• [Exercise goal] Which lines in the listing below contain the word "click"? Pick out each of them and copy it in full.

▽

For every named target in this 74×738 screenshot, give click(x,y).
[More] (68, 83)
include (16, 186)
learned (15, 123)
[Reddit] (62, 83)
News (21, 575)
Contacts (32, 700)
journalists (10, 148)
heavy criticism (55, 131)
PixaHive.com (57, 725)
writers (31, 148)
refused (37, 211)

△

• [Solution to the exercise]
For every named target in this 74×738 screenshot, give click(x,y).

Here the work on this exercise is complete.